Materials provided -
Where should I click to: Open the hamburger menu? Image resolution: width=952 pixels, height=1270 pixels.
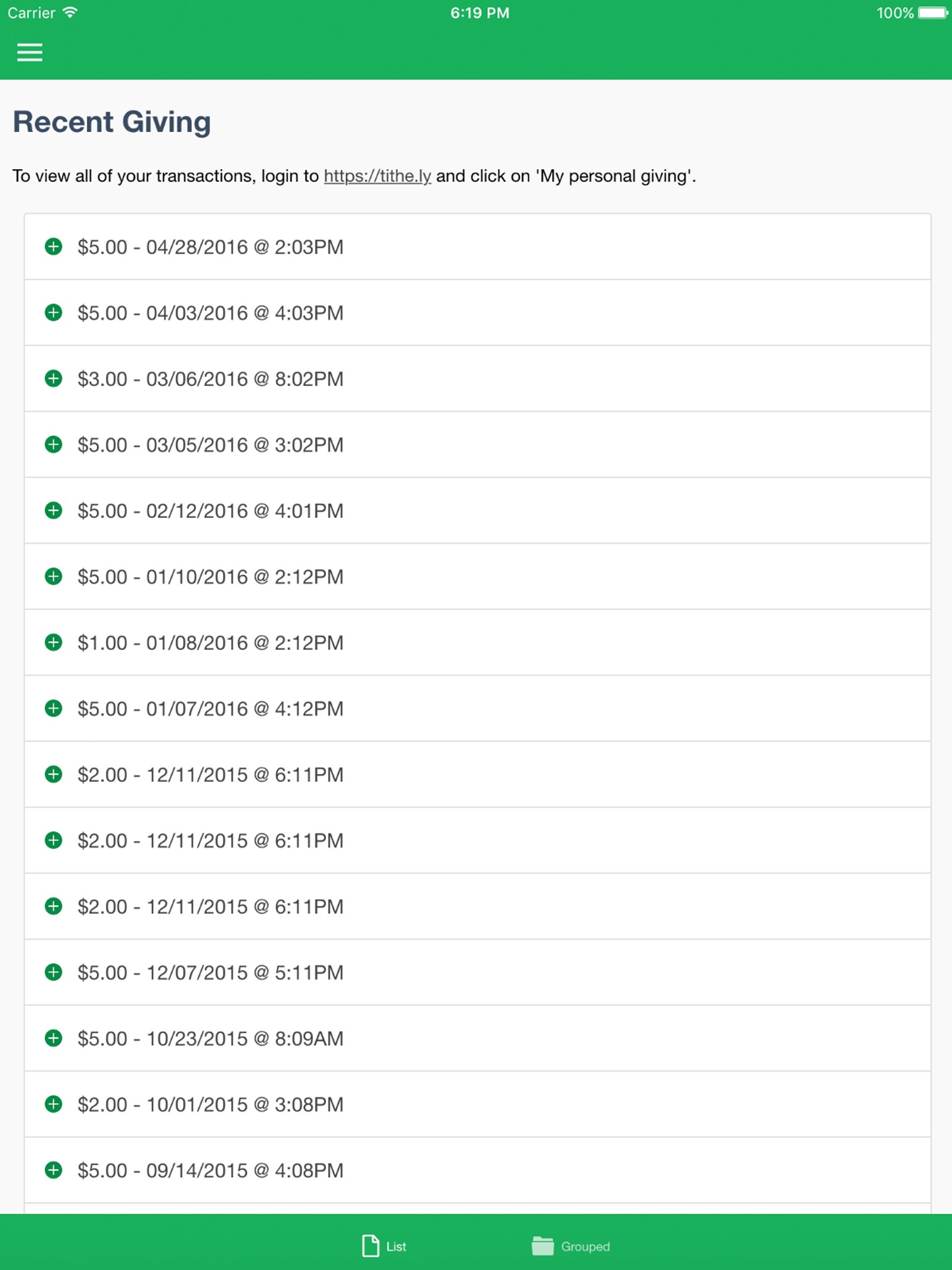pyautogui.click(x=30, y=53)
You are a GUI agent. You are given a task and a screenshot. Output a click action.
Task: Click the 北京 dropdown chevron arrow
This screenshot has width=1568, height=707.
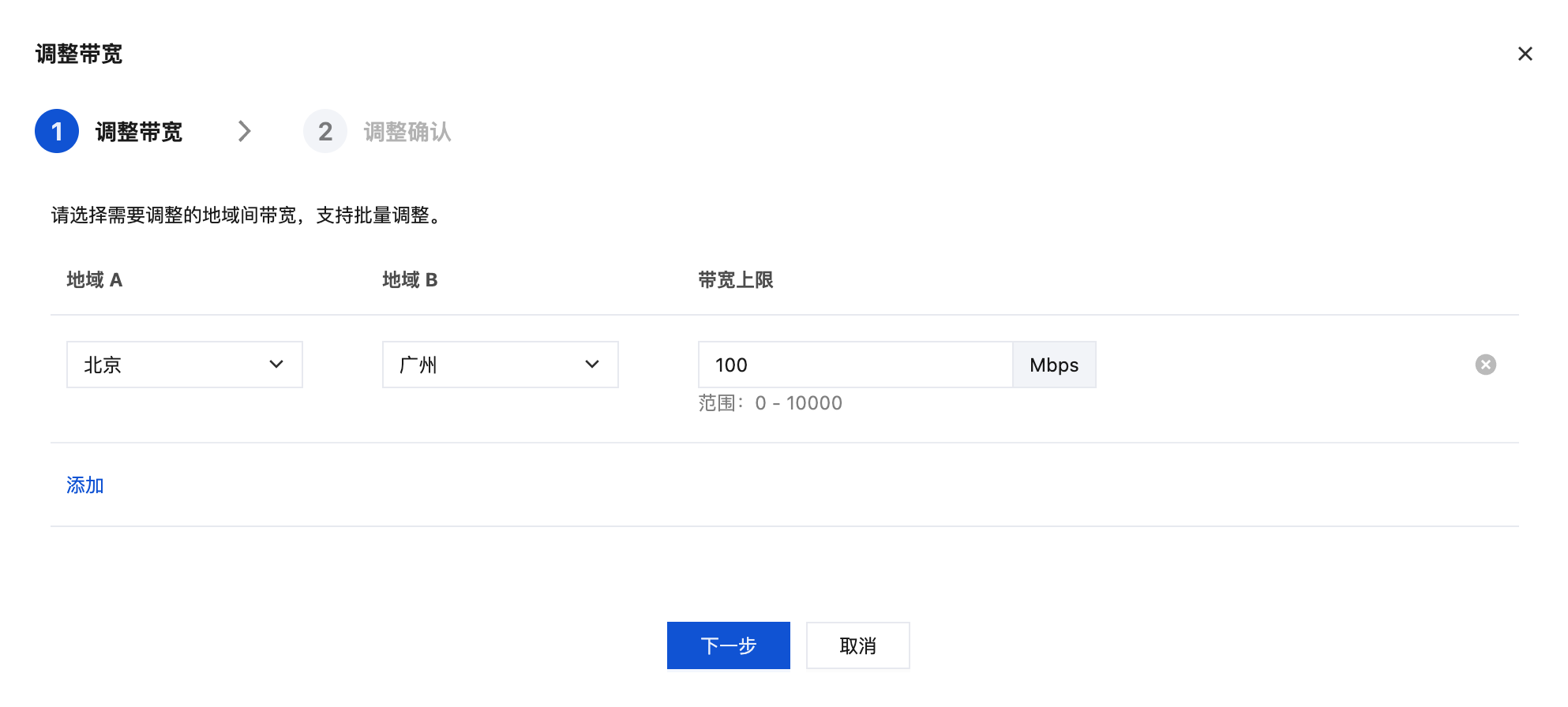276,365
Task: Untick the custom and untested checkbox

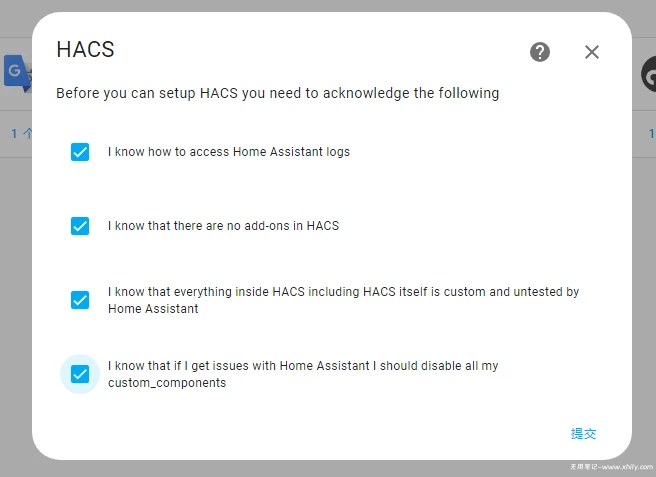Action: click(80, 300)
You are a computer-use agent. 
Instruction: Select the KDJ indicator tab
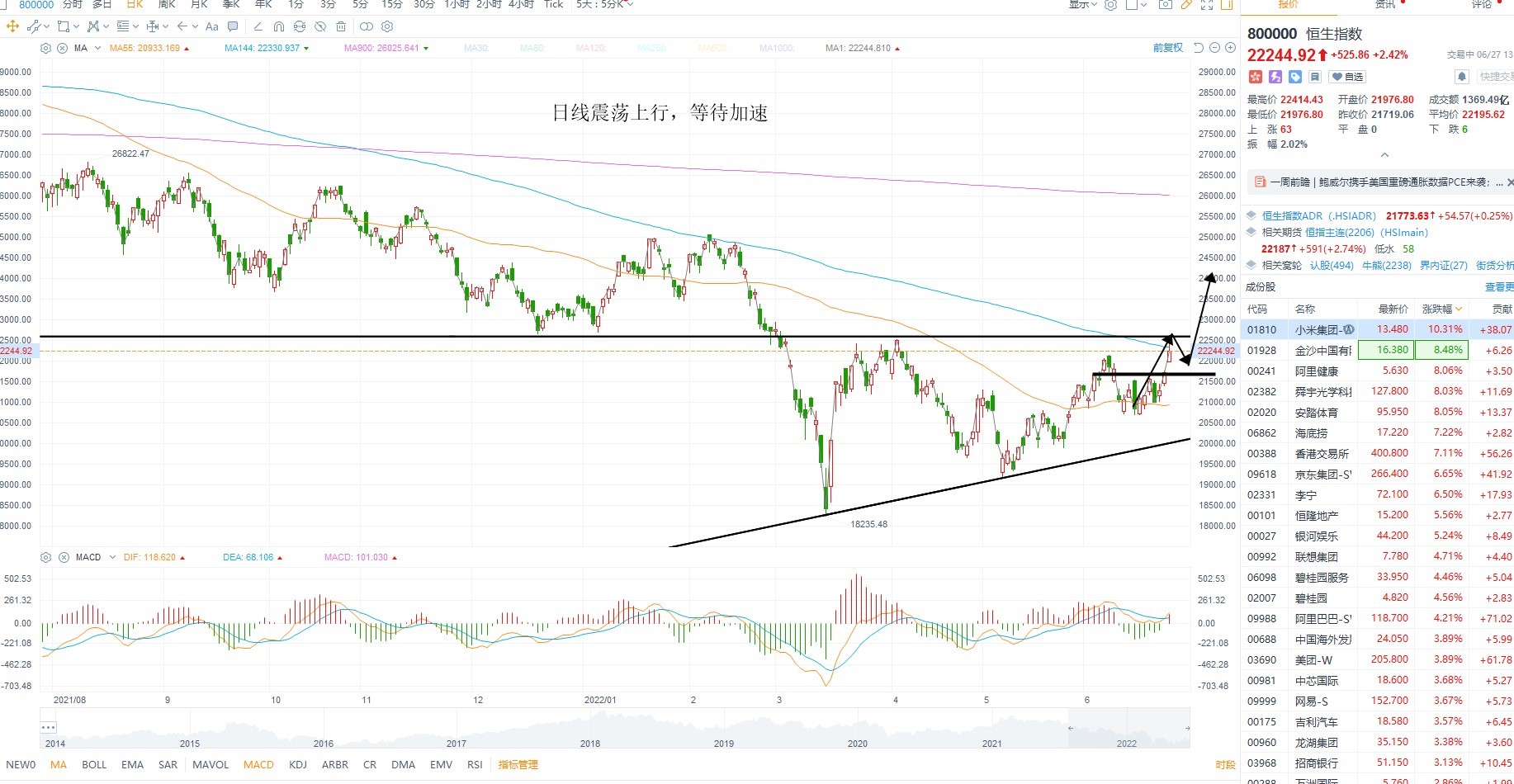[x=298, y=764]
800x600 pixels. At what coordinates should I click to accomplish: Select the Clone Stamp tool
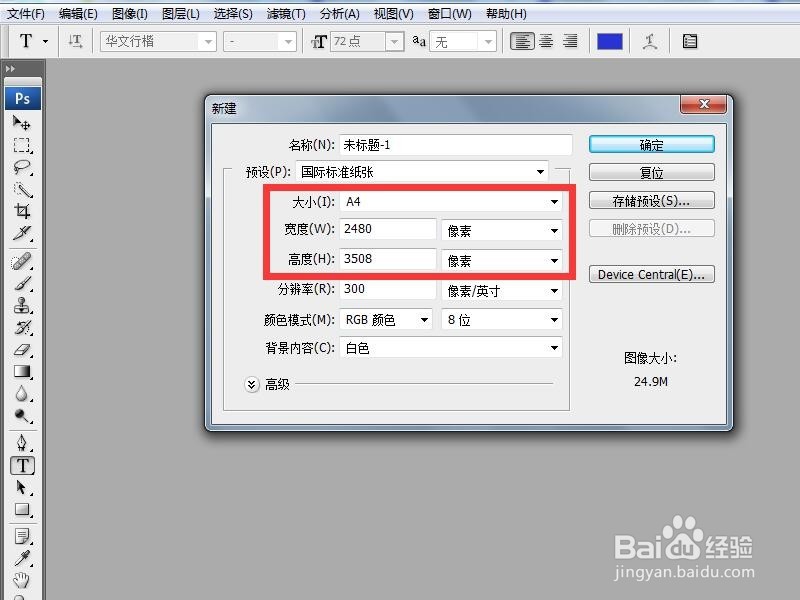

Work to be completed - Using the material, count every line where the word "agent" appears and give only the number.

Reply to the task - 2